2008 feierte man das 100-Jahr-Jubiläum des Württembergischen Vereins für Luftschifffahrt. Foto: Daniel Moritz
1912 richtete der Verein die „Gordon-Bennett-Wettfahrt der Lüfte“ aus, so etwas wie die Olympischen Spiele der Ballonfahrer. Am 27. Oktober starteten 20 Ballone vom Wasen, Zehntausende feuerten die Piloten an. Diese hatten in den Körben nicht nur eiserne Anker, Schwimmgürtel, Ventilatoren, Sauerstoffgeräte, Schneeschuhe, Eispickel, Segeltuch, das als Tragfläche für Wasserlandungen dienen sollten, sondern auch Sekt von Kessler und Essen von Feinkost-Böhm.
Die Korken knallen lassen konnte der Sieger Maurice Bienaimé. Mit seinem Kopiloten landete er nach 45 Stunden, 55 Minuten und 2191 Kilometern bei Rjäsan südlich von Moskau. Pechvogel war der Amerikaner John Watts. Erst platzte sein Ballon Kansas City II beim Füllen, im Ersatzballon kam er dann bis nach Russland. Dort verhaftete ihn das Militär als „englischen Spion“ .
Schwäbische Ballone in Alberquerque Foto: BSG
Ein Vorgeschmack auf das, was kommen sollte. Im Krieg standen sich die friedlichen Konkurrenten von einst als Todfeinde gegenüber. Elf Jahre dauerte es, bis in Stuttgart wieder ein Ballon startete. Am 3. März 1929 erhob sich Ballon Stragula vom Wasen, und der Luftfahrtpionier Paul Wider, erinnert sich, wie „halb Stuttgart auf dem Neckareis herumturnte“.
1935 machten die Nazis die Ballonfahrer zum Ballonsturm 5/101. Der Zweite Weltkrieg beendete die zweite Epoche der Stuttgarter Ballonfahrt. Am 10. September 1950 erlaubten die Alliierten wieder den Start, sechs Wochen später gründete sich die Ballonsportgruppe Stuttgart. Allerdings fehlte das Wichtigste: Ein Ballon. Doch der war teuer: 20 000 Mark. Dafür konnte man fünf VW Käfer kaufen. Die Schokoladenfabrik Haller aus Obertürkheim sprang ein und stiftete einen Ballon. Am 17. Mai 1953 startete D-Haller vom Hof der Ruine des Neuen Schlosses.

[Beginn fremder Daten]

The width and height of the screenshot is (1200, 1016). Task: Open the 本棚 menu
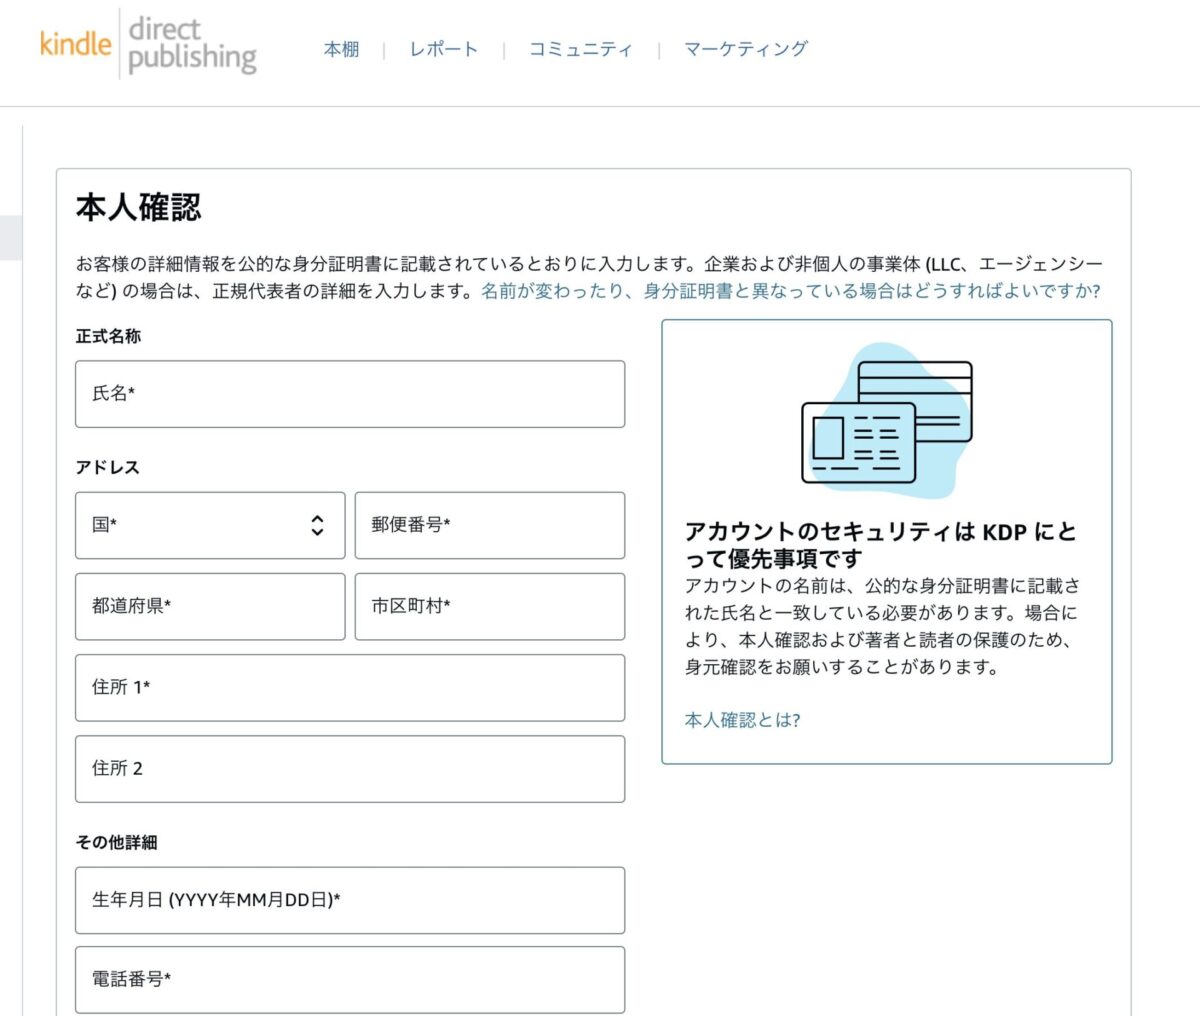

Der Verein hat sechs Ballone
In den folgenden Jahren wuchs der Verein stetig. 1973 dann zwei wegweisende Entscheidungen: Die Ballonfahrer gründeten eine Jugendgruppe und bauten selbst einen Heißluftballon. Das Stuttgarter Gasnetz war mittlerweile auf Erdgas umgestellt, das leichtere Leuchtgas nur noch unter Mühen aufzutreiben. Heute hat der Verein zwei Gasballone und vier Heißluftballone. Und ist ambitioniert. 1992 richtete man erneut das Gordon-Bennett-Rennen aus, von den 120 Mitgliedern haben etliche sportliche Meritengesammelt. Es gab mehrere Deutsche Meister, aktuell sind Benedict Munz und Matthias Schlegel Vize-Weltmeister im Langdistanz-Gasballonfahren, 1259,02 Kilometer in 64 Stunden schafften sie.
Wahrlich eine lange Fahrt haben sie hinter sich gebracht, die Ballonsportler. Als Wahnsinnige gelten sie längst nicht mehr. Auch wenn so manche Landratte sich immer noch schwer vorstellen kann, wie ein Stück Stoff einen durch die Lüfte tragen kann.